EL PERRO DE LA CALLE
El casi extinto pelaje con que contaba el solitario perro callejero lo exponía noche tras noche a las inclemencias de un clima congelante. El daño provocado en sus atrofiados músculos no le permitía afrontar su día a día debido a los dolores intensos y su alto grado de desnutrición que lo mantenía apenas pegado a los huesos.
El perro buscó con la poca fuerza que su cuerpo le permitía en un bote de basura esperando encontrar cualquier sobra que lo mantuviera en pie, con un movimiento de su hocico logró derribar el oxidado receptáculo de metal y tibiamente con sus patas hurgó dentro de los desechos. La gente suele pensar que los perros no segregan torrentes de lágrimas al encontrarse deprimidos pero el perro de la calle lo hizo al encontrar en el fondo del sucio envase un trozo de carne rancia impregnada a un mohoso pan.
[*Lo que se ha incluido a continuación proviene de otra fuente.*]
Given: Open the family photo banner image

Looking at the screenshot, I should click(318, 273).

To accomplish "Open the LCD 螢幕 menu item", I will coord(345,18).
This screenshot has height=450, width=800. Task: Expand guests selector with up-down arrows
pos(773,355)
Fue el mejor bocado que pudo probar en semanas.
Los apenas perceptibles movimientos de su delgada cola no denotaban necesariamente un estado de felicidad, sencillamente representaba el impulso, el incipiente ánimo necesario para transitar con su parsimonioso paso las calles de una selva de concreto que de antemano sabía tenía poco o nada que ofrecerle. No obstante, una vez acabado de engullir el residuo de carne emprendió un camino sin rumbo.
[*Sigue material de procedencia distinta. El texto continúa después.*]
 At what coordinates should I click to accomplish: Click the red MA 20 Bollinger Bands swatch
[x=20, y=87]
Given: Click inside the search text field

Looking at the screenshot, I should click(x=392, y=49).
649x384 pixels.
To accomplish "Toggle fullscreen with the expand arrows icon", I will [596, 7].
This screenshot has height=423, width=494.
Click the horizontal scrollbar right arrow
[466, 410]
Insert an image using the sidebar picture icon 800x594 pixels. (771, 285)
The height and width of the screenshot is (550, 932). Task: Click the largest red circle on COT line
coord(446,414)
La idea de mecanizar paso tras paso hacia la nada esperando armar un rompecabezas en el que no coinciden la mayoría de las piezas significó para el perro de la calle un nuevo quebranto que le aterrorizaba al no saber que encontrar a cada vuelta de la esquina, pero al menos su perene estado de abatimiento que lo obligó por semanas a casi consumirse al yacer inmóvil postrado en un lúgubre rincón despojado de vida no se apoderaron por unos cortos minutos de su voluntad. Recorrió primero cien metros, luego otros seiscientos hasta caer exhausto pocos metros antes de llegar al centro de una de las plazas principales de la ciudad. Giró su cabeza con dificultad hacia la banqueta en donde se encontraba un restaurante al aire libre, acomodados en sillas y mesas multicolores los comensales reían y se pavoneaban inflando sus estómagos con exageradas cantidades de comida y bebida.
Un pequeño niño de cuatro años notó la presencia del perro de la calle, esperando que nadie lo observara tomó un pedazo de pastel de chocolate, proyecto una sonrisa que se entrecruzó con la mirada del perro y lo arrojó al piso. El perro levantó la cabeza y con esfuerzo logró levantarse, camino seis pasos hacia el pastel y lo comió. Con gran emoción el niño saltó de la silla, se acercó al perro, le acarició con sus pequeñas manos el mugriento lomo y le besó la cabeza.
Los padres del pequeño corrieron hacia donde se encontraba el niño al percatarse que el perro se acurrucaba a él mientras abría su hocico que pretendía agradecer al sacar la lengua para besarlo en repetidas ocasiones, pero no le fue posible ya que un mesero, que también notó el percance se arrimó presuroso y con exceso de violencia abatió con una contundente patada al pobre callejero quien chilló y se alejó impulsado por el instinto de supervivencia que la adrenalina le generó.
Al desvanecerse el efecto de la adrenalina el perro de la calle notó que se encontraba a las afueras de la ciudad, deseaba desesperadamente encontrar un sitio para descansar y el granero de una granja pareció el más adecuado para ello. Avanzó y se adentró en el granero, halló un montón de paja pero al proponerse echar en ella aparecieron dos enormes perros que lo atacaron sorpresivamente, uno de ellos descargó salvajemente una serie de mordidas que le causaron heridas en una de sus patas, el vientre y otras en el rostro arrancaron de raíz tanto su nariz, las dos orejas y uno de sus ojos mientras que el segundo perro clavó fulminantemente sus mandíbulas en el cuello del perro de la calle provocándole una lesión mortal.
Por instinto de supervivencia el perro de la calle evadió a sus atacantes, escapó del granero y con sus últimas fuerzas se dirigió bajo la sombra del único árbol que le podría proporcionar un poco de sombra. La sangre brotaba profusamente de su cuello, desesperadamente intentaba jalar oxígeno pero no lo logró. Su visión se diluía rápidamente. Antes de perder la conciencia el perro de la calle recordó la sonrisa del niño quien le ofreció su postre favorito acompañado de la única sonrisa amorosa que el perro de la calle recibió durante toda su vida. Cerró lentamente los parpados, dio el más profundo de sus respiros, saboreó el recuerdo del pastel, durmió plácidamente bajo la sombra del árbol y no volvió a despertar.